Metadata and file formats

Metadata are stored in .json and .tsv files. These files are language-agnostic, meaning you can work with them in, for example: Python, Matlab, or R. This page covers common ways to read/write these files in common languages for neuroscience analysis.

More extensive example templates can be found here, well as MATLAB / Octave code and Python code to help you generate some of those files.

JSON Files

JSON files are text files that take the following structure:

{
    "key": "value",
    "key2": "value2",
    "key3": {
        "subkey1": "subvalue1"
    }
}

Note that they can be nested (curly brackets within curly brackets). Here are some common ways to read / write these files.

Online

To read/write JSON online, we recommend the following website:

http://jsoneditoronline.org/

Matlab / Octave

There are many toolboxes in Matlab for reading / writing JSON files.

Since MATLAB R2016b, you can use the built-in functions jsonencode (to write) and jsondecode (to read) JSON files.

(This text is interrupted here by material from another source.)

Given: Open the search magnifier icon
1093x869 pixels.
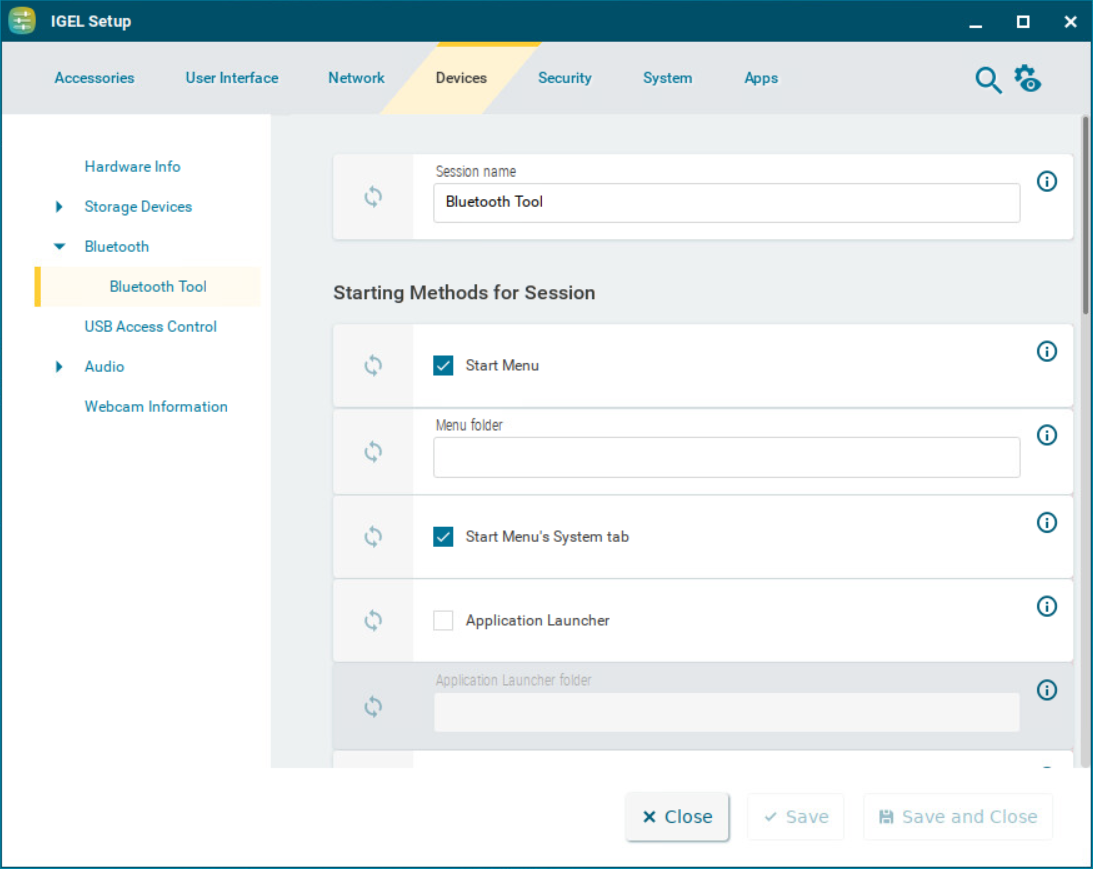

Hopefully they should be available in Octave 6.1 next year.

The JSONio library will allow you to read and write JSON files with matlab and octave (see examples below to use jsonwrite and jsonread).

SPM12 uses the JSONio library by calling spm_jsonwrite and spm_jsonread and it has other interesting functions to help you with BIDS.

bids-matlab has 2 functions (bids.util.jsonencode and bids.util.jsondecode) that act as wrappers and will use whatever implementation (SPM, JSONio, MATLAB) is available.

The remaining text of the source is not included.